# TASK:
Reproduce the lines below verbatim.

# RECORD EXCERPTS:
%%
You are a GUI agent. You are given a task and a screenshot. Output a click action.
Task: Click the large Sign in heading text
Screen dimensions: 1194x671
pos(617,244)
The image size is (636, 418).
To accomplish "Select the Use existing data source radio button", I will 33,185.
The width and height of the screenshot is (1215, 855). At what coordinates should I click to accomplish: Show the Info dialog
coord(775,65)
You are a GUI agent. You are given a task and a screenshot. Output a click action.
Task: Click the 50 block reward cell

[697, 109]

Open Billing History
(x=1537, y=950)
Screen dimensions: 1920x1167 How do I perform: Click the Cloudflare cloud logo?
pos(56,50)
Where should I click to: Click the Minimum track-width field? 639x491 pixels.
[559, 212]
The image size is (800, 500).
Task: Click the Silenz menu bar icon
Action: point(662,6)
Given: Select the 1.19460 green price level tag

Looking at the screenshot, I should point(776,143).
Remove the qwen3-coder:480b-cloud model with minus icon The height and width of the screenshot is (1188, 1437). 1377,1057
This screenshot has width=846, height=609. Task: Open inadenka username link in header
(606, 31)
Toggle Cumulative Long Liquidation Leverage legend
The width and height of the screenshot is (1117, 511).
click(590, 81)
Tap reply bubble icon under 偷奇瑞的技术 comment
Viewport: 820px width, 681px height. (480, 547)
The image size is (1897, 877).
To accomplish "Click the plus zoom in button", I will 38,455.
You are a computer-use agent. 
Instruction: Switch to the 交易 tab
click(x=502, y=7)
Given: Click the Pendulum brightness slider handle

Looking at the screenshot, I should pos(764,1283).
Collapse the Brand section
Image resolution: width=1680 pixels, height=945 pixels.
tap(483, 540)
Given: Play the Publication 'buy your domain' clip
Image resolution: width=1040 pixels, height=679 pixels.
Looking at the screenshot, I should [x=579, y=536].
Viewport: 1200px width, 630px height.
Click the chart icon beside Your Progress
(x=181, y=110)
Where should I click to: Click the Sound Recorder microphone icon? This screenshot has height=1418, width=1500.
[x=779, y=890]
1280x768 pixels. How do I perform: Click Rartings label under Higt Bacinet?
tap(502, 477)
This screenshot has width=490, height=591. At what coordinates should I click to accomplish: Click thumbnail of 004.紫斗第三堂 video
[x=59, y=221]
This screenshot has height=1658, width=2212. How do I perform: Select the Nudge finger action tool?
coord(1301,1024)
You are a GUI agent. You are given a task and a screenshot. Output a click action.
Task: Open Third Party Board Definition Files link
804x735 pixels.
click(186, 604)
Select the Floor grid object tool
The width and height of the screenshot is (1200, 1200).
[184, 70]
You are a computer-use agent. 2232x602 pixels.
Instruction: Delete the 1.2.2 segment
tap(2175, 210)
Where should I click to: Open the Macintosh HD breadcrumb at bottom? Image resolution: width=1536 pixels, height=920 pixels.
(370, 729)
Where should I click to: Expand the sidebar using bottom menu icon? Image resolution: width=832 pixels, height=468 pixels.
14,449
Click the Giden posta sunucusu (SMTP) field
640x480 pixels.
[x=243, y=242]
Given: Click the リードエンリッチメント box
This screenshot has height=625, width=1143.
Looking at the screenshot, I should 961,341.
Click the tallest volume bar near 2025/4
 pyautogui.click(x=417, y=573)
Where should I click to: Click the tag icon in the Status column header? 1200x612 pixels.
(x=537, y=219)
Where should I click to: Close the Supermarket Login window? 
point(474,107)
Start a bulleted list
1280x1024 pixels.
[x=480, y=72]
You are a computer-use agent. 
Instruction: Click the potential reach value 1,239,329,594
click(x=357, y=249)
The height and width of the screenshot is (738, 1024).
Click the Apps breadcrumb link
%%
# TASK RESPONSE:
You are a GUI agent. You are given a task and a screenshot. Output a click action.
Task: Click the large Sign in heading text
Screen dimensions: 1194x671
pos(617,244)
The image size is (636, 418).
To accomplish "Select the Use existing data source radio button", I will 33,185.
The width and height of the screenshot is (1215, 855). At what coordinates should I click to accomplish: Show the Info dialog
coord(775,65)
You are a GUI agent. You are given a task and a screenshot. Output a click action.
Task: Click the 50 block reward cell

[697, 109]

Open Billing History
(x=1537, y=950)
Screen dimensions: 1920x1167 How do I perform: Click the Cloudflare cloud logo?
pos(56,50)
Where should I click to: Click the Minimum track-width field? 639x491 pixels.
[559, 212]
The image size is (800, 500).
Task: Click the Silenz menu bar icon
Action: point(662,6)
Given: Select the 1.19460 green price level tag

Looking at the screenshot, I should point(776,143).
Remove the qwen3-coder:480b-cloud model with minus icon The height and width of the screenshot is (1188, 1437). 1377,1057
This screenshot has width=846, height=609. Task: Open inadenka username link in header
(606, 31)
Toggle Cumulative Long Liquidation Leverage legend
The width and height of the screenshot is (1117, 511).
click(590, 81)
Tap reply bubble icon under 偷奇瑞的技术 comment
Viewport: 820px width, 681px height. (480, 547)
The image size is (1897, 877).
To accomplish "Click the plus zoom in button", I will 38,455.
You are a computer-use agent. 
Instruction: Switch to the 交易 tab
click(x=502, y=7)
Given: Click the Pendulum brightness slider handle

Looking at the screenshot, I should pos(764,1283).
Collapse the Brand section
Image resolution: width=1680 pixels, height=945 pixels.
tap(483, 540)
Given: Play the Publication 'buy your domain' clip
Image resolution: width=1040 pixels, height=679 pixels.
Looking at the screenshot, I should [x=579, y=536].
Viewport: 1200px width, 630px height.
Click the chart icon beside Your Progress
(x=181, y=110)
Where should I click to: Click the Sound Recorder microphone icon? This screenshot has height=1418, width=1500.
[x=779, y=890]
1280x768 pixels. How do I perform: Click Rartings label under Higt Bacinet?
tap(502, 477)
This screenshot has width=490, height=591. At what coordinates should I click to accomplish: Click thumbnail of 004.紫斗第三堂 video
[x=59, y=221]
This screenshot has height=1658, width=2212. How do I perform: Select the Nudge finger action tool?
coord(1301,1024)
You are a GUI agent. You are given a task and a screenshot. Output a click action.
Task: Open Third Party Board Definition Files link
804x735 pixels.
click(186, 604)
Select the Floor grid object tool
The width and height of the screenshot is (1200, 1200).
[184, 70]
You are a computer-use agent. 2232x602 pixels.
Instruction: Delete the 1.2.2 segment
tap(2175, 210)
Where should I click to: Open the Macintosh HD breadcrumb at bottom? Image resolution: width=1536 pixels, height=920 pixels.
(370, 729)
Where should I click to: Expand the sidebar using bottom menu icon? Image resolution: width=832 pixels, height=468 pixels.
14,449
Click the Giden posta sunucusu (SMTP) field
640x480 pixels.
[x=243, y=242]
Given: Click the リードエンリッチメント box
This screenshot has height=625, width=1143.
Looking at the screenshot, I should 961,341.
Click the tallest volume bar near 2025/4
 pyautogui.click(x=417, y=573)
Where should I click to: Click the tag icon in the Status column header? 1200x612 pixels.
(x=537, y=219)
Where should I click to: Close the Supermarket Login window? 
point(474,107)
Start a bulleted list
1280x1024 pixels.
[x=480, y=72]
You are a computer-use agent. 
Instruction: Click the potential reach value 1,239,329,594
click(x=357, y=249)
The height and width of the screenshot is (738, 1024).
Click the Apps breadcrumb link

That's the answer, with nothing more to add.